Transcribe every line from the one containing "Screen dimensions: 561x487" to the end of the listing, exactly as written, and leave out the pictures.

□ □ □ □ □ □ □

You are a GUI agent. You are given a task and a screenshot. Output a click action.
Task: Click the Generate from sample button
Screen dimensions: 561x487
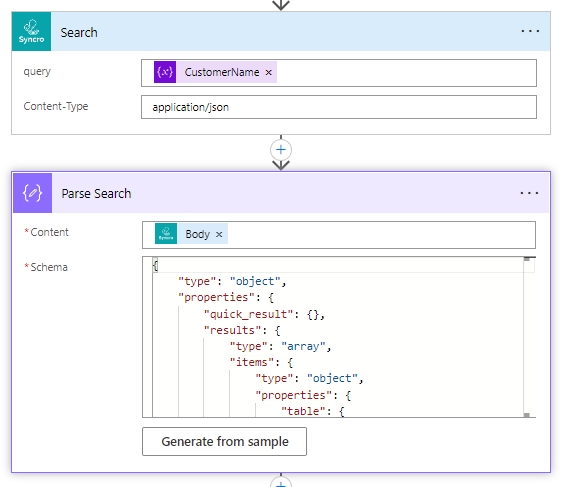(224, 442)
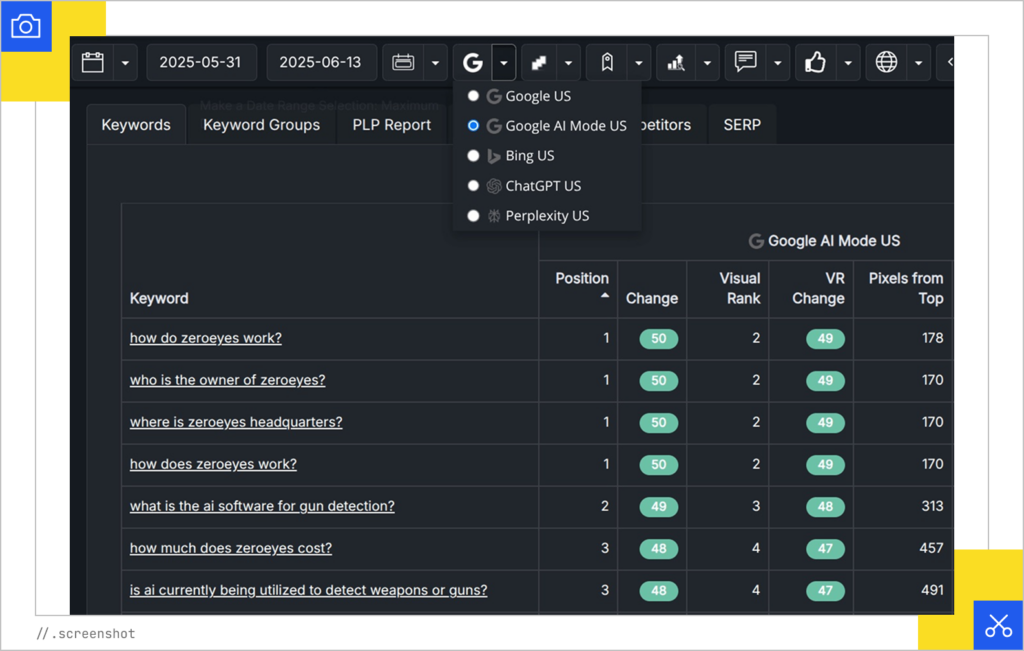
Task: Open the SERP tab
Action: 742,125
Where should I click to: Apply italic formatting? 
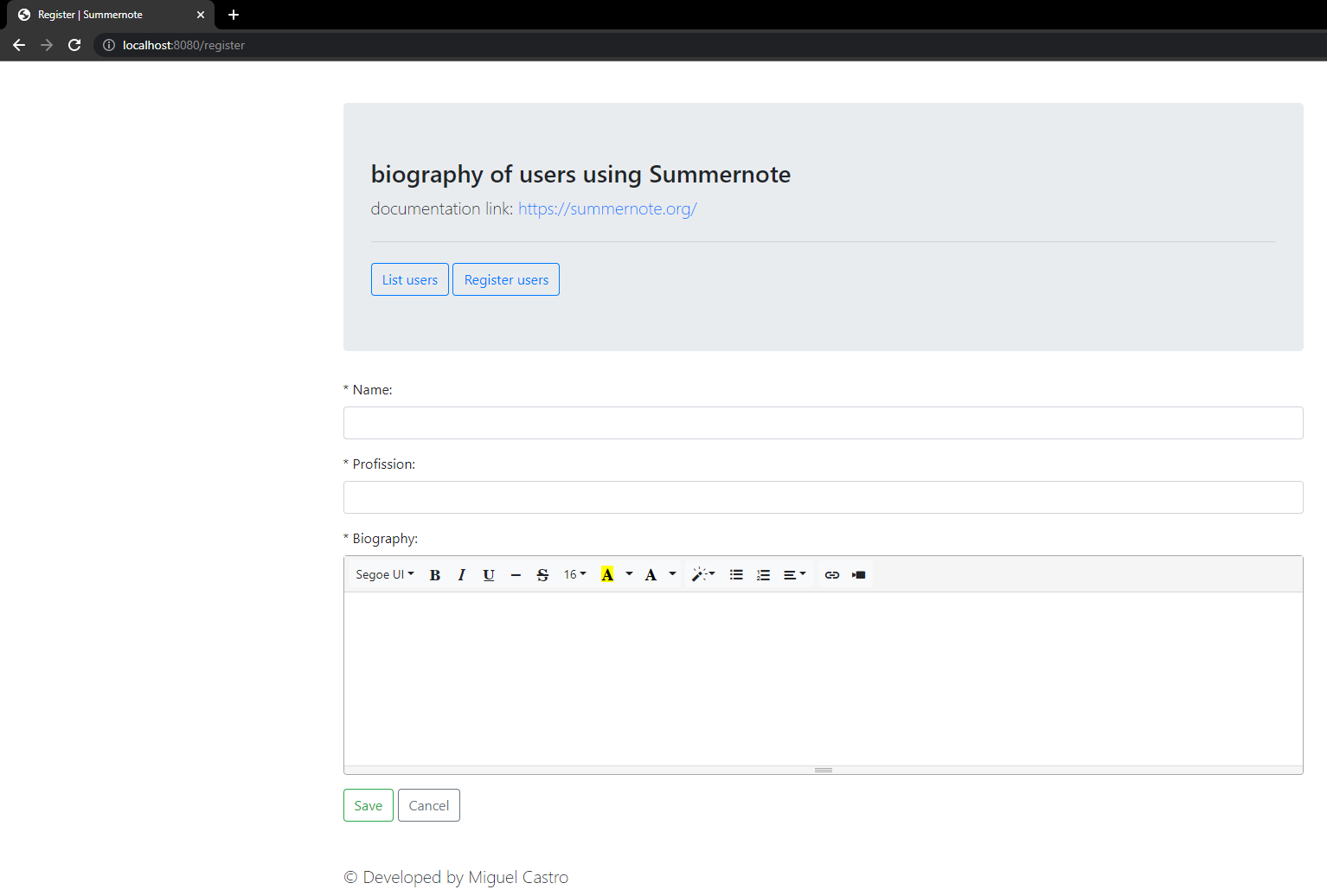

□ □ □ □ □ □ □

▶ **Solution to this problem**:
Screen dimensions: 561x487
(224, 442)
Task: Open the SERP tab
Action: 742,125
Where should I click to: Apply italic formatting? 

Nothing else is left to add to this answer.